Damn it, Neil. The name is Nuwanda.

The film Dead Poets Society is based on the novel by Nancy H. Kleinbaum and brilliantly produced and directed by Peter Weir. Weir quickly introduces us to the main characters, oh just how efficient movie it is for me 😉 Just a couple more minutes, we will realise that these teenage boys are not all that different from us. They have the same tendencies, the same overbearing parents, and the same problems with members of the opposite sex. They are real people. It’s that emotional bond that Weir establishes so early and establishes so well that makes you really feel like one of the guys. You laugh when they do, you cry when they do, and you feel the zest, the zeal, the exhilarance that comes so naturally with being young.

The scenes with Robin Williams are superb, I seriously can’t complain. Some of the best dialogue you will ever hear are spoken in this film. And as for that, the movie screenplay won an Oscar.

Each characters delivers the lines like they living on the tunnel themselves and it was remarkable for me when one scene appears comical-with-a-sense-of-real-happenings, like this one, A call from God scene:

Mr. Nolan, it's for you. It's God. He says we should have girls at Welton.

Also these undescribable great scenes, I will never forget:

The picture of Uncle Walt up there. What does he remind you of? Don't think. Answer. Go on.

“Truth.

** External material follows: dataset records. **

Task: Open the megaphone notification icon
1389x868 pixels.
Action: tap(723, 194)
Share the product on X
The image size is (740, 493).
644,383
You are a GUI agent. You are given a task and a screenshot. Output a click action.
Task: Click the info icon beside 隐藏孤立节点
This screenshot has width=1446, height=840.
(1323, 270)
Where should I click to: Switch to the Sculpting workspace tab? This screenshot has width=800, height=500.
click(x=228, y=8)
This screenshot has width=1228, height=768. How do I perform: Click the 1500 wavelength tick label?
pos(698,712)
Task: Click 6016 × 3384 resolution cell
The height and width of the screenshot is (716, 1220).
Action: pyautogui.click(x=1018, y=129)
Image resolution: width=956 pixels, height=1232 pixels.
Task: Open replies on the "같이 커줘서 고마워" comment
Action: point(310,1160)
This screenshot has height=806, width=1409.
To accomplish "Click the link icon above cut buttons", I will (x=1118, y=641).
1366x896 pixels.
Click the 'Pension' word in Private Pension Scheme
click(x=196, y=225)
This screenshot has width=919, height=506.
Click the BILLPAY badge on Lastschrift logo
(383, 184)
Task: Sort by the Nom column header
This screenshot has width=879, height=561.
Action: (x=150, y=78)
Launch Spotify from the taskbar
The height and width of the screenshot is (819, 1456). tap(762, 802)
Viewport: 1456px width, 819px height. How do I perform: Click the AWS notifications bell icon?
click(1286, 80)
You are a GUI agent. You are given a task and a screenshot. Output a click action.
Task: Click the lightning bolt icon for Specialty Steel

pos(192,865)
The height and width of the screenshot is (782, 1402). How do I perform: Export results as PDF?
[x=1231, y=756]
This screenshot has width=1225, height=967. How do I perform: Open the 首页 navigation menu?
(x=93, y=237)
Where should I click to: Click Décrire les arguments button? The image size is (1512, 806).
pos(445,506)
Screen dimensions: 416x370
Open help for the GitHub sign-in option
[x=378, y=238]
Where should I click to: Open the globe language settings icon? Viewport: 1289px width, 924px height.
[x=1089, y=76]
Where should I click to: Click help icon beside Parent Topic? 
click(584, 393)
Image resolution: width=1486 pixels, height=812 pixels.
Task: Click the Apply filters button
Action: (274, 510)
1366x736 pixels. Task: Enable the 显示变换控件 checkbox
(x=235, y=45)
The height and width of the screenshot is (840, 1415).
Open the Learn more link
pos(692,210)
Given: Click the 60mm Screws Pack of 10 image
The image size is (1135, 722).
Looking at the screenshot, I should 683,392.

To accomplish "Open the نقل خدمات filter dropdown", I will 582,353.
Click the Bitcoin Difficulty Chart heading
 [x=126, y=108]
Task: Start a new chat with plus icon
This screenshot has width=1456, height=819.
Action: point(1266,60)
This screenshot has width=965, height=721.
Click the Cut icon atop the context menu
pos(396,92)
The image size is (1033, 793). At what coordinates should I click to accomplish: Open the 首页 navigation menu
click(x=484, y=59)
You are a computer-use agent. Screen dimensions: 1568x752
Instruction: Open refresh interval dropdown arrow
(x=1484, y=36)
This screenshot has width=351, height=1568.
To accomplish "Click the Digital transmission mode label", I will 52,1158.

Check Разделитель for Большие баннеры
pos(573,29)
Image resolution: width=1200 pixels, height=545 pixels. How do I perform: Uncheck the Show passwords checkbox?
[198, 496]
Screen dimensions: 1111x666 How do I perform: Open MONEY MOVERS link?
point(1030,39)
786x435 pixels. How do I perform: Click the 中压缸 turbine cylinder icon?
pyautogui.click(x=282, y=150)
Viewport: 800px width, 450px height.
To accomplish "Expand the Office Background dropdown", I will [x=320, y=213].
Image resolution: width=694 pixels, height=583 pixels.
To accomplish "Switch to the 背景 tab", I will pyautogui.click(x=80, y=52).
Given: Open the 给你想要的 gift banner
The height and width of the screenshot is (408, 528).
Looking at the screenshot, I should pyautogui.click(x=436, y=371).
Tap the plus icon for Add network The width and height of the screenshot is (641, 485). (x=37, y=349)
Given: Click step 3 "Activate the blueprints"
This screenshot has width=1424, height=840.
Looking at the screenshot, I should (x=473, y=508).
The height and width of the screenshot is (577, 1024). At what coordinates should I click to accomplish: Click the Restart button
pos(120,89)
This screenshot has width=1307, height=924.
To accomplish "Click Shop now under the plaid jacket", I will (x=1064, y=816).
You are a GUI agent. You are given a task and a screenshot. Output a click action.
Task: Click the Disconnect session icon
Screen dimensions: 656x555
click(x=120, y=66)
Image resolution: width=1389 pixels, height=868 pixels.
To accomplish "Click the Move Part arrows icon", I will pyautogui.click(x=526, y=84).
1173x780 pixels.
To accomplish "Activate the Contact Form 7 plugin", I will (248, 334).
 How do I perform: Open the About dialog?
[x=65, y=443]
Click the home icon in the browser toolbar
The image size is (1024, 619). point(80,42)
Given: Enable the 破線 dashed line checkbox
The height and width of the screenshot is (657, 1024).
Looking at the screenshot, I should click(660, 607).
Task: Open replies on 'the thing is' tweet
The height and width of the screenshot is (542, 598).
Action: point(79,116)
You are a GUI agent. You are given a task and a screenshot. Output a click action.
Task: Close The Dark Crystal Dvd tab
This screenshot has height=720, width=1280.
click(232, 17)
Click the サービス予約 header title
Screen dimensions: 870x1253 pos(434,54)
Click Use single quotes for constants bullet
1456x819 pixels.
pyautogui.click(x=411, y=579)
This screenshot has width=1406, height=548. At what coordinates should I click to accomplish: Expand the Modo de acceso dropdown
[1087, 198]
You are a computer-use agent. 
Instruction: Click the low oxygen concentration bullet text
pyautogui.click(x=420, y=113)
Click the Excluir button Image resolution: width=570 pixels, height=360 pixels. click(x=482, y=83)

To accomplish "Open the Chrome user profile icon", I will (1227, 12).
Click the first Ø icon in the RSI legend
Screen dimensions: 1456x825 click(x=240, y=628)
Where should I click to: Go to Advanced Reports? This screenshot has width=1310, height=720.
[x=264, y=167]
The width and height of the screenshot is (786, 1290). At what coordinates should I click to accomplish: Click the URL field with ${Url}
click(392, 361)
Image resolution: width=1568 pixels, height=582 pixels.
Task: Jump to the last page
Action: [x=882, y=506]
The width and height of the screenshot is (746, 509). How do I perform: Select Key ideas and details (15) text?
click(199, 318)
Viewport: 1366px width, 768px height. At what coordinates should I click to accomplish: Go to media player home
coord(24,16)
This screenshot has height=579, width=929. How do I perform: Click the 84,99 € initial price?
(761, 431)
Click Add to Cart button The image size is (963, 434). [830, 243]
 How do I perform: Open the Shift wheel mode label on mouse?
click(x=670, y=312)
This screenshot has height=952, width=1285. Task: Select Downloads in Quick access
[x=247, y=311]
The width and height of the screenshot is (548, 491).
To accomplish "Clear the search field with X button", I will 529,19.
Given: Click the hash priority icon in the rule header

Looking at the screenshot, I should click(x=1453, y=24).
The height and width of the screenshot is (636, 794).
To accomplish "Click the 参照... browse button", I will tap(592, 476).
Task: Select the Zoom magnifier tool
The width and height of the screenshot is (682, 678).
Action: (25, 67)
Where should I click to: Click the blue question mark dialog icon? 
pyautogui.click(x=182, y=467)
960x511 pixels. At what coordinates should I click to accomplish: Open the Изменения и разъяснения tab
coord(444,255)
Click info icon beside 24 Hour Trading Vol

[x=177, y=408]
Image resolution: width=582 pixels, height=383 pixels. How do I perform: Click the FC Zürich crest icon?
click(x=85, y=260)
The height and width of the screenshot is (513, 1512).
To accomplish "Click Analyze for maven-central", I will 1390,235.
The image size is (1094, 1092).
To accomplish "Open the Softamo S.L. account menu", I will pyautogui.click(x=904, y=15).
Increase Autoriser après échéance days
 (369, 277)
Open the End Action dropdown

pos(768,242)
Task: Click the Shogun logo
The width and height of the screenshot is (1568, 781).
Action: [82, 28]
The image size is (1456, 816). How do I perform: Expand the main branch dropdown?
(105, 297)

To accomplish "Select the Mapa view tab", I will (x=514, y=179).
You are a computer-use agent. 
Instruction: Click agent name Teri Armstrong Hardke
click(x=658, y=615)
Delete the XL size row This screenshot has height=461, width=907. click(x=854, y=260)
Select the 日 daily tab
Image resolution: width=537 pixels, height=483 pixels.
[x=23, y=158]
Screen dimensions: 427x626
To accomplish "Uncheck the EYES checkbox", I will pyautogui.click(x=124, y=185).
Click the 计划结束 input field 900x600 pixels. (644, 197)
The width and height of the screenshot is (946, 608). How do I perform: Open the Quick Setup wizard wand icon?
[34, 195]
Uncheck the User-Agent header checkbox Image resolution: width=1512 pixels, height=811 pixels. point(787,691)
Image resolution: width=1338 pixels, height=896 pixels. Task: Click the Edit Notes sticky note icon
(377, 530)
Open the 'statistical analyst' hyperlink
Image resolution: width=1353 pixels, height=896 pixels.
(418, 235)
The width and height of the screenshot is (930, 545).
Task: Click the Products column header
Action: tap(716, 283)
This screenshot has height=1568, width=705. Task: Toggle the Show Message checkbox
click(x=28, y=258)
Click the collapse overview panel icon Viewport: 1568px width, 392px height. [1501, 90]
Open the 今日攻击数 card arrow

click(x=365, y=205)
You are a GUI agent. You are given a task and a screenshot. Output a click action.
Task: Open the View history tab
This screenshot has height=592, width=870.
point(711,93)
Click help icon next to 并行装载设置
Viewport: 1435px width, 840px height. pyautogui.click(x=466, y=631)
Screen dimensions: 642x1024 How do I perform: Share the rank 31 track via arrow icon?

Truth is like, like a blanket that always leaves your feet cold. Y-Y-Y-You push it, stretch it, it’ll never be enough. You kick at it, beat it, it’ll never cover any of us. From the moment we enter crying to the moment we leave dying, it will just cover your face as you wail and cry and scream.”

I'm playing Puck, Todd! I'm Puck!

"I sound my barbaric yawp over the rooftops of the world." W. W. Uncle Walt again. YAWP! 😀

Neil silently surrender.

Nuwanda and his solo clarinet session.

O Captain, My Captain!

Its easy to recognize the cinematic brilliance of Dead Poets Society. The script is dripping with insightful dialog and dramatic nuance (which I haven’t find in any other movie even until now), and director Peter Weir drew out distinctly emotional performances from his entire cast, particularly Robin Williams, who has never given a finer performance. That’s easy.

But what didn’t seem so clear but definitely there, is the importance of this film with respect to our daily lives, every single of it. This picture does not exist solely for the purpose to entertain (which it does manage to do fantastically), but also to stress the influence of both conformity and individuality on ones life.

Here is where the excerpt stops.